▶ _WORK ITEM_
Transcribe every line from the one containing "Czas i koszt dostawy (47, 2395)" to the end of the listing, exactly as written, and leave out the pictures.

▶ _DATA PROVIDED_
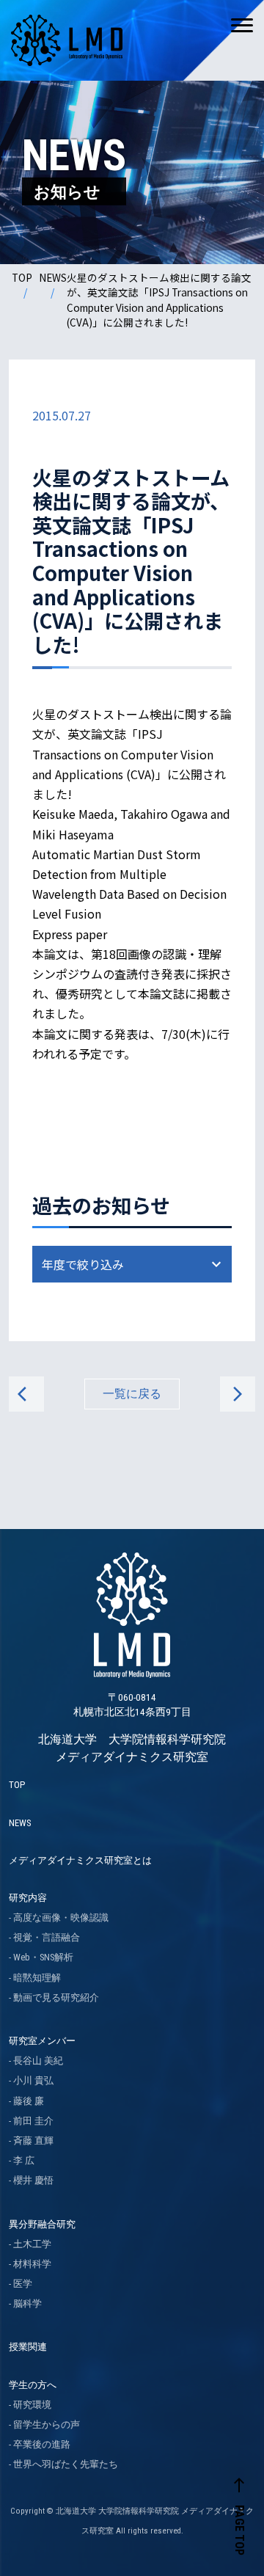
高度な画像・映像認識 (61, 1917)
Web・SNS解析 (43, 1957)
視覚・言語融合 (46, 1937)
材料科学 (32, 2263)
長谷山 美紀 (38, 2060)
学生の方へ (32, 2384)
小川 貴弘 (33, 2080)
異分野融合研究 (42, 2224)
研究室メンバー (42, 2040)
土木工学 (32, 2244)
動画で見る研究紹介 (56, 1997)
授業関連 (28, 2346)
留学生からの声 (46, 2424)
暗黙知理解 (37, 1977)
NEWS (53, 277)
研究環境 (32, 2404)
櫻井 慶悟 (33, 2180)
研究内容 (28, 1897)
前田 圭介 (33, 2120)
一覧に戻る (132, 1394)
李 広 (23, 2160)
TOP (22, 277)
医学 (22, 2283)
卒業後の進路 (41, 2444)
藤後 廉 (28, 2100)
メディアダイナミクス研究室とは (80, 1860)
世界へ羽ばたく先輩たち (65, 2464)
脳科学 (27, 2303)
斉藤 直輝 (33, 2140)
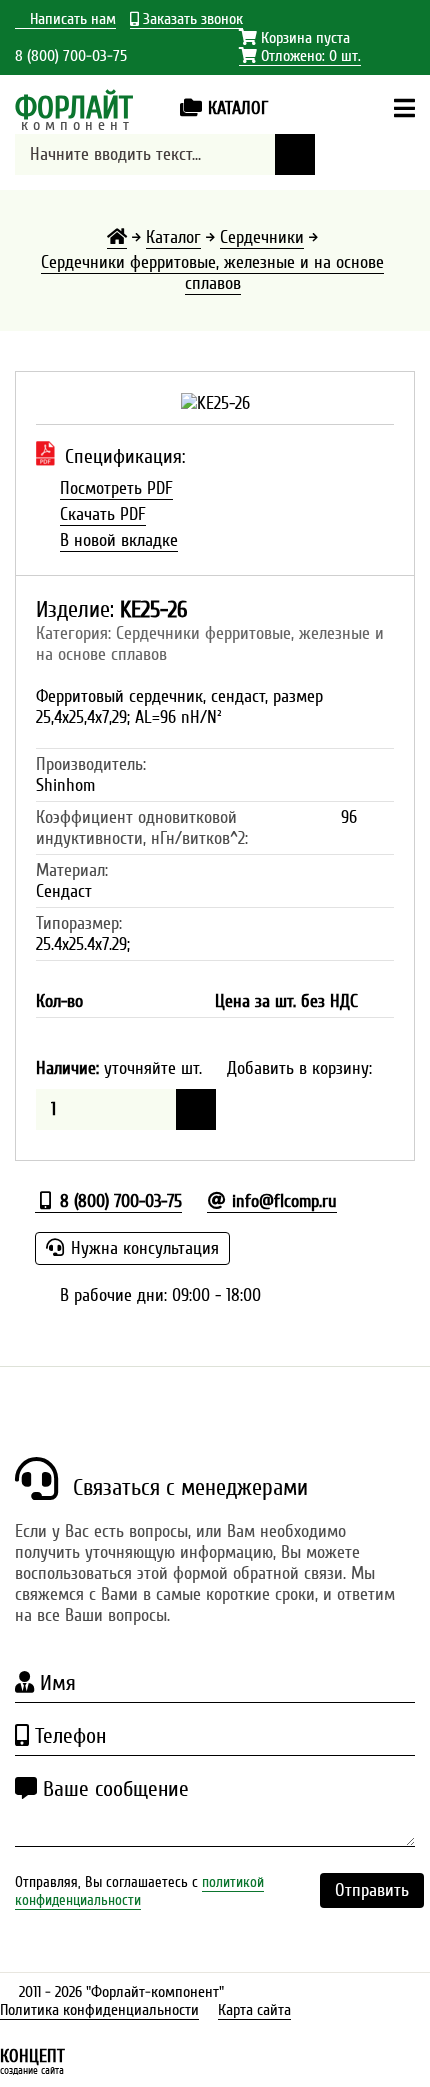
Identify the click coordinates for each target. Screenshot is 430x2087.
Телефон (67, 1736)
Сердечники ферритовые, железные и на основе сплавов (212, 273)
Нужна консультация (142, 1248)
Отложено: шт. (300, 56)
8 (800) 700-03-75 (71, 56)
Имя (55, 1683)
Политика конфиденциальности (99, 2010)
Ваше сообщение (113, 1789)
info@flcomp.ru (282, 1201)
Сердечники (262, 237)
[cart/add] (196, 1109)
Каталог (173, 237)
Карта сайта (254, 2010)
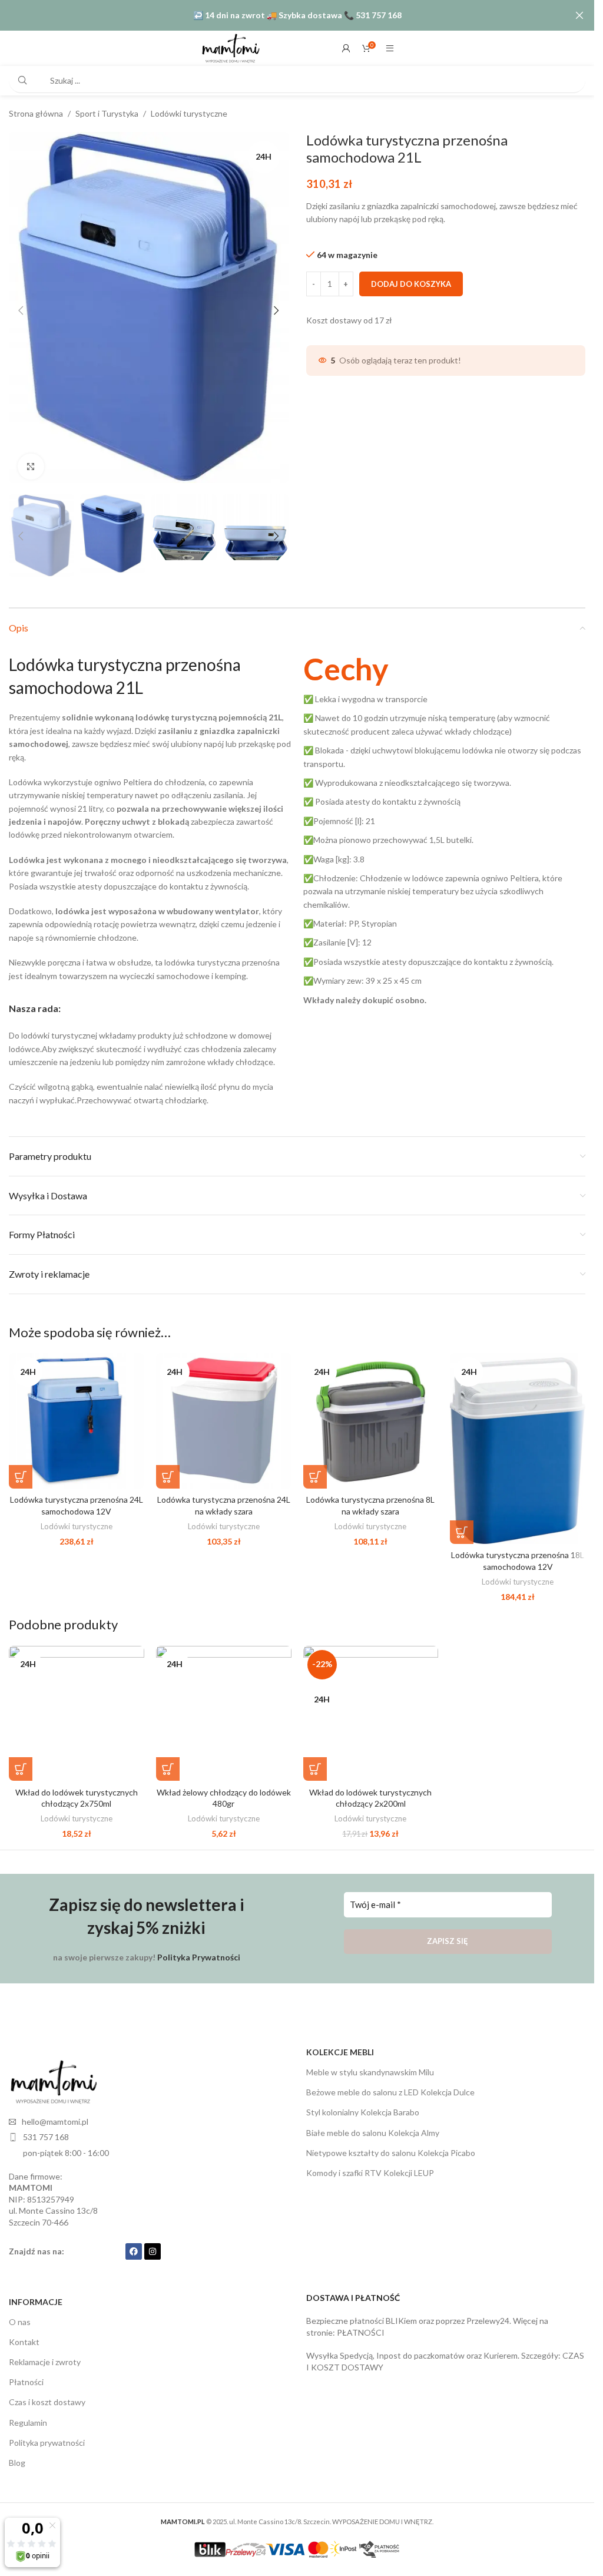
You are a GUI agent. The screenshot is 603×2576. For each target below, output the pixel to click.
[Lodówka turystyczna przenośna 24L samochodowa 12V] (76, 1414)
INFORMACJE (35, 2295)
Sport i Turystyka (106, 113)
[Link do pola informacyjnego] (444, 823)
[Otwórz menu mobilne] (390, 48)
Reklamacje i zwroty (45, 2355)
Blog (17, 2456)
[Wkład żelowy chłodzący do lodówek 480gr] (223, 1706)
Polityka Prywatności (198, 1950)
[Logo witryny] (230, 47)
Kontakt (24, 2335)
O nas (20, 2315)
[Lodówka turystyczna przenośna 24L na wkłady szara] (223, 1414)
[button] (20, 307)
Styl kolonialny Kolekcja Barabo (362, 2105)
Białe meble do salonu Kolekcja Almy (372, 2126)
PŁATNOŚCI (361, 2325)
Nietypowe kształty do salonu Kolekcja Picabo (390, 2146)
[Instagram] (152, 2244)
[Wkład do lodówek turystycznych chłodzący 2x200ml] (371, 1706)
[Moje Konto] (346, 48)
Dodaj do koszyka (411, 284)
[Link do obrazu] (53, 2074)
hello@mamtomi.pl (55, 2114)
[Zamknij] (579, 15)
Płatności (26, 2375)
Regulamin (28, 2415)
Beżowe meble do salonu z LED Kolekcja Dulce (390, 2085)
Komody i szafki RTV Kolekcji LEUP (370, 2166)
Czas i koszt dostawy (47, 2395)
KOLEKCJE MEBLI (340, 2045)
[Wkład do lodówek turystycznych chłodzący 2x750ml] (76, 1706)
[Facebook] (133, 2244)
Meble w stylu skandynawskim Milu (370, 2065)
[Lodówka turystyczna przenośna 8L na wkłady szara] (371, 1414)
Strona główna (36, 113)
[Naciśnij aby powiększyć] (31, 461)
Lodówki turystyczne (189, 113)
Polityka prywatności (47, 2435)
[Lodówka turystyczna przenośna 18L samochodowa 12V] (517, 1441)
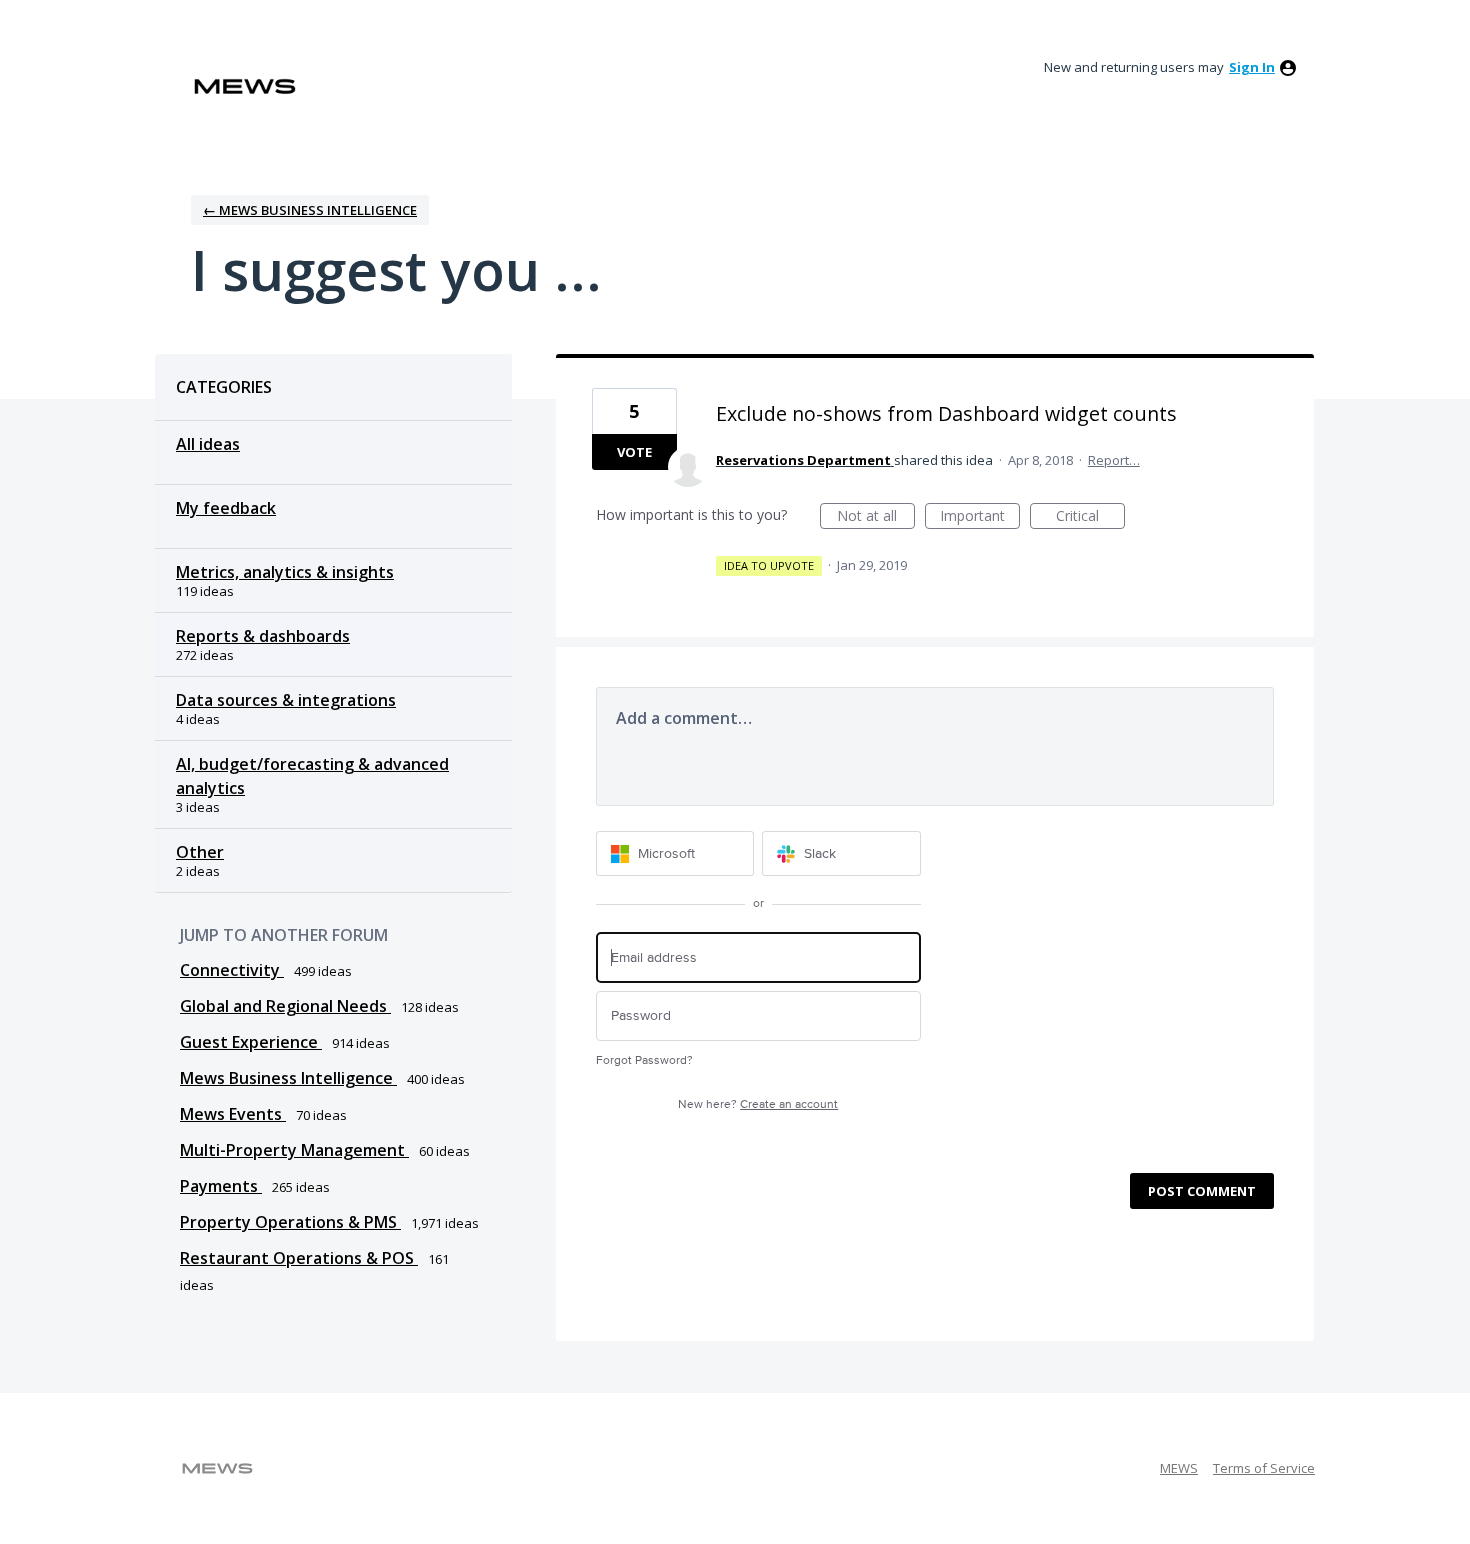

▶ _PROBLEM SOLUTION_
Czas i koszt dostawy (47, 2395)
KOLEKCJE MEBLI (340, 2045)
[Wkład do lodówek turystycznych chłodzący 2x750ml] (76, 1706)
[Facebook] (133, 2244)
Meble w stylu skandynawskim Milu (370, 2065)
[Lodówka turystyczna przenośna 8L na wkłady szara] (371, 1414)
Strona główna (36, 113)
[Naciśnij aby powiększyć] (31, 461)
Lodówki turystyczne (189, 113)
Polityka prywatności (47, 2435)
[Lodówka turystyczna przenośna 18L samochodowa 12V] (517, 1441)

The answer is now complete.